### [Task to carry out]
Update the items from the line containing "Find the location" through the end, inclusive, swapping "particular element" for "specific element" and keeping everything else the same. Return only those lines, without the pictures.

Pointing data for screenshots:
####################
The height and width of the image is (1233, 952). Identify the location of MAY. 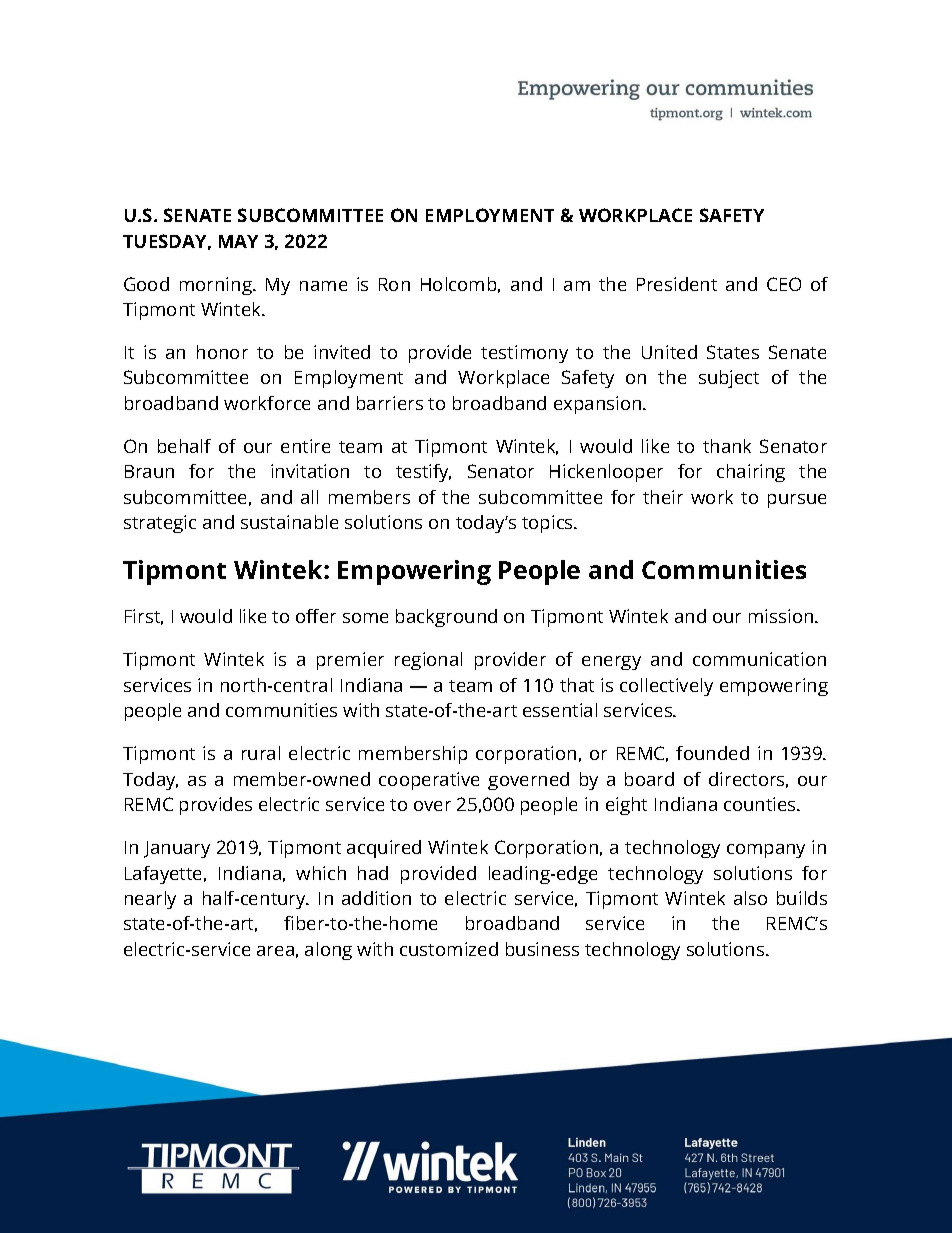
(238, 241).
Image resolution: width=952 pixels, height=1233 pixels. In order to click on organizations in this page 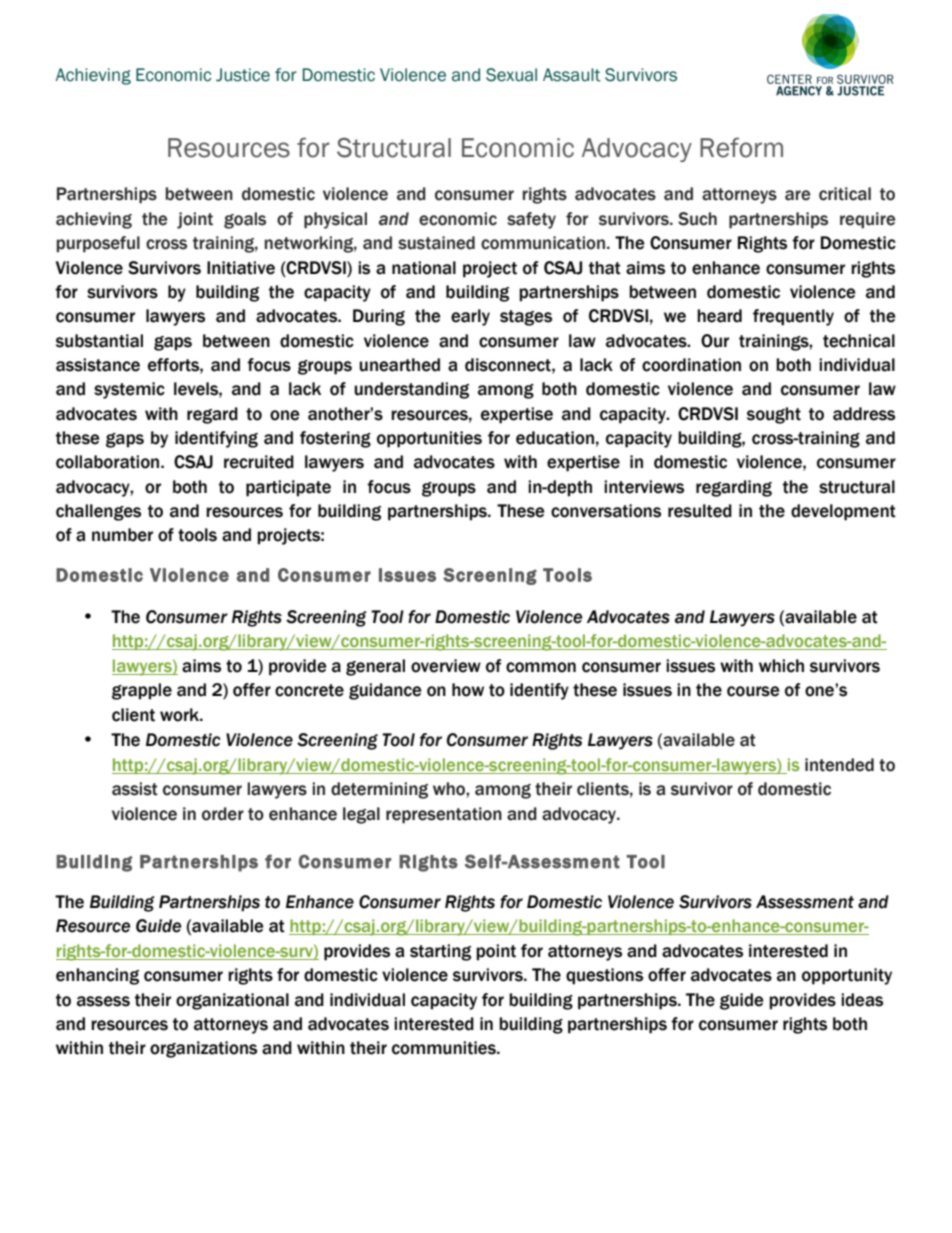, I will do `click(203, 1049)`.
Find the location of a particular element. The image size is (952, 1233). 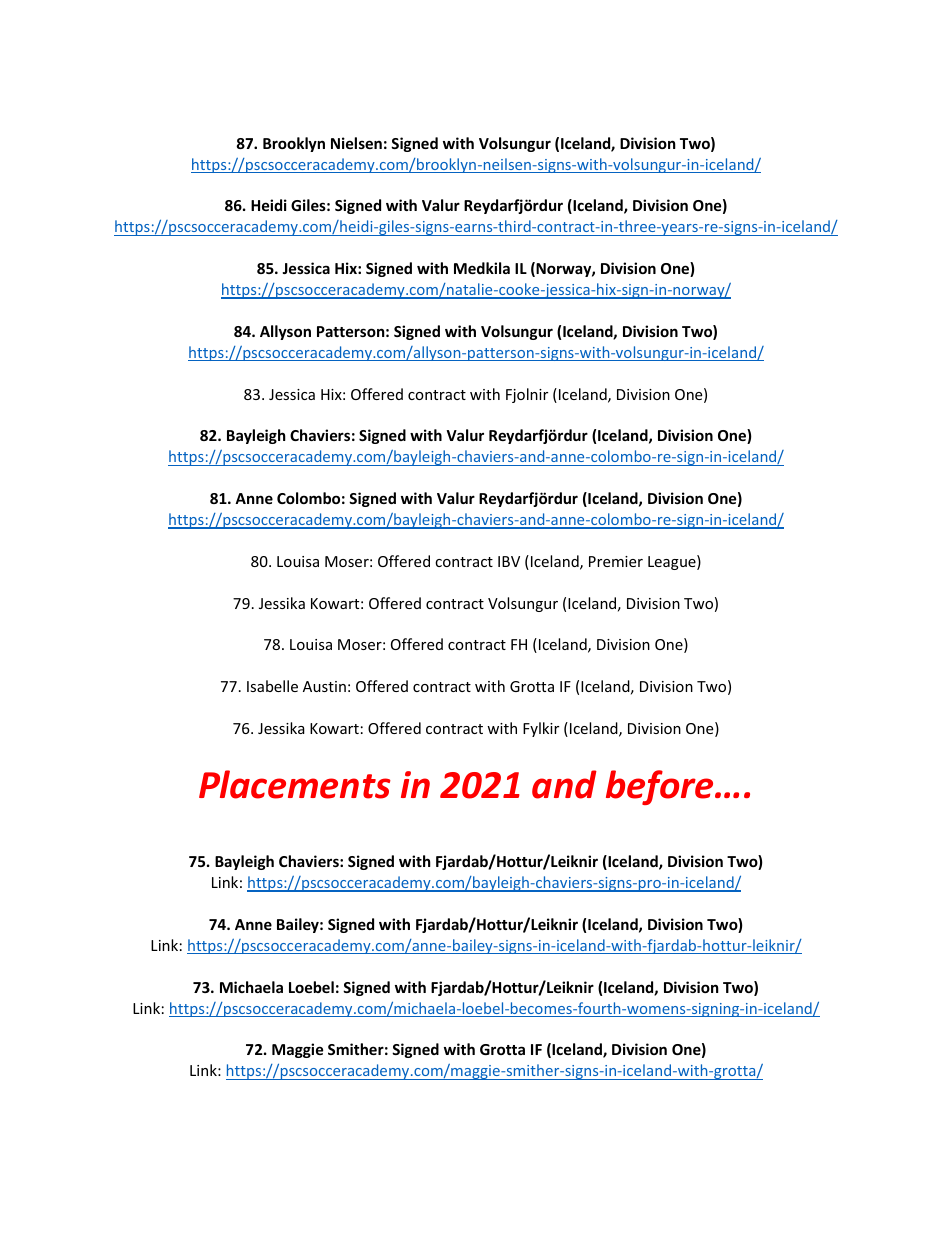

Austin is located at coordinates (324, 686).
####################
### [Complete output]
Find the location of a specific element. The image size is (952, 1233). 

Austin is located at coordinates (324, 686).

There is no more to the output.